The @distance_matrix can be interpreted as a classic trellis diagram of nodes and paths. The $i dimension is the number of horizontal slices of a trellis graph. The $j dimension is the number of nodes for each $i slice. The $k dimension is the distance cost to the next slice nodes. In this example, all nodes of each trellis slice are connected to all nodes in adjacent slices.

I have tried and failed to write a working piece of code for several days now and I need a push in the right direction. I know the min_dist subroutine is not even close to being correct. I am not sure how to write it correctly. The following website describes the algorithm I want to implement. http://www.cob.sjsu.edu/facstaff/davis_r/courses/QBAreader/dynprog.html

Replies are listed 'Best First'.
Re: Viterbi application
by kcott (Archbishop) on Apr 06, 2014 at 21:37 UTC

    G'day azheid,

    "I have just enough coding experience to hang myself with a short rope. ... I tried to create a second similar matrix that stored the minimum distance to each node, but I am having trouble with correctly referencing the distance matrix."

    I think you need some basic foundation knowledge.

    In both of these lines, you're assigning an arrayref to an array:

    my @distance_mat=[]; ... my @vit_dist=[ [ 0] ];

    And in this line:

    ${$vit_dist[$i]}[$j]=min(${$vit_dist[$i-1]}[$j]+${$distance_mat[$i]}[$ +j];

    you appear to be calling a min() function. You've failed to include a closing parenthesis so that leaves me guessing what is intended (and, potentially, what else has been left out or accidentally included).

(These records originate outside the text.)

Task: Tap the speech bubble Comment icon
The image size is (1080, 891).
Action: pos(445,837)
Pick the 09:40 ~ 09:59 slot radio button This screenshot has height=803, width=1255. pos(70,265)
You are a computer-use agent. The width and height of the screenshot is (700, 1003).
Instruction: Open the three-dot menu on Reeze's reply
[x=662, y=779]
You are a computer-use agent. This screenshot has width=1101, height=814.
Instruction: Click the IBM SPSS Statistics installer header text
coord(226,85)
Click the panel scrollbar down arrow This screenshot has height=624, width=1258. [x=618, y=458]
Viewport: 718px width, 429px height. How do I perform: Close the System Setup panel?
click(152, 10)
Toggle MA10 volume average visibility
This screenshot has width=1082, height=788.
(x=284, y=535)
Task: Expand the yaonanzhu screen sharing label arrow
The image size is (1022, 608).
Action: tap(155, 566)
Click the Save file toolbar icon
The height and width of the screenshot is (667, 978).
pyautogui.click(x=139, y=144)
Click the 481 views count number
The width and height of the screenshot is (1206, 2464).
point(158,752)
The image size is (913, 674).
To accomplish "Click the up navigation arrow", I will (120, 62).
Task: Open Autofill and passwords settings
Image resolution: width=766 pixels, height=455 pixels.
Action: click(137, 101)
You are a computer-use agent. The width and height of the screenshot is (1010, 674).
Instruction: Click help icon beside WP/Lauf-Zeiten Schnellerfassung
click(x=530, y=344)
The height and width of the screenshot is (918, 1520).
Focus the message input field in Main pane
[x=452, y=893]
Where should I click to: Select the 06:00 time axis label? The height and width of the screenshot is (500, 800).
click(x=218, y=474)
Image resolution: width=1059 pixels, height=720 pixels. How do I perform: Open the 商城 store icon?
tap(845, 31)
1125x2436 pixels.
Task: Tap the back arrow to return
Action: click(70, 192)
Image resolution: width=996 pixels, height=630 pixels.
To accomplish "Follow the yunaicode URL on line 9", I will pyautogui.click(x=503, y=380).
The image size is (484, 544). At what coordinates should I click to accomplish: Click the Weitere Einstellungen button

Perl has no min() function, Algorithm::Viterbi's documentation shows no min() function and you show no code for a min() function: I'm out of guesses.

    Attempting to access a multi-dimensional array element with code like:

    ${${$distance_mat[$i]}[$j]}[$k]

    is difficult to read and maintain: and, therefore, error-prone.

    I suggest starting with "Perl references short introduction" and "Perl data structures intro".

    Here's how I might have written the first piece of code you posted. I've reduced the number of elements from 10 to 2 for demonstration purposes. This should give you an idea of how you can (much simply) drill down into this sort of data structure and access individual elements.

    #!/usr/bin/env perl use strict; use warnings; my $max_index = 1; my $matrix; for my $i (0 .. $max_index) { for my $j (0 .. $max_index) { for my $k (0 .. $max_index) { $matrix->[$i][$j][$k] = rand 1; } } } use Data::Dump; dd $matrix;

    Output:

    [ [ [0.290579816865833, 0.491432556740136], [0.888187692306143, 0.761365009561764], ], [ [0.865674078359991, 0.284696276285089], [0.0562126863718184, 0.781856824452085], ], ]

    -- Ken

      You are right, your implementation of the data matrix is much cleaner. I was not aware of that notation. min() is a subroutine that I did not include. It does exactly what it sounds like, returns the minimum of two values in a list.

      I will try to implement the code with this notation and see if the algorithm is easier to implement.

        "min() is a subroutine that I did not include. It does exactly what it sounds like, returns the minimum of two values in a list."

        I did consider that might have been something like that (e.g. similar to List::Util's min() function); however, you're only providing a single value after min( in the code you posted.

        Here's an example of how ${$vit_dist[$i-1]}[$j]+${$distance_mat[$i]}[$j] might be evaluated:

        $ perl -Mstrict -Mwarnings -le ' my (@vit_dist, @distance_mat); $vit_dist[0][0] = 30; $distance_mat[1][0] = 12; my ($i, $j) = (1, 0); print ${$vit_dist[$i-1]}[$j]+${$distance_mat[$i]}[$j]; ' 42

        Perhaps you need a comma instead of a plus:

        min(${$vit_dist[$i-1]}[$j], ${$distance_mat[$i]}[$j])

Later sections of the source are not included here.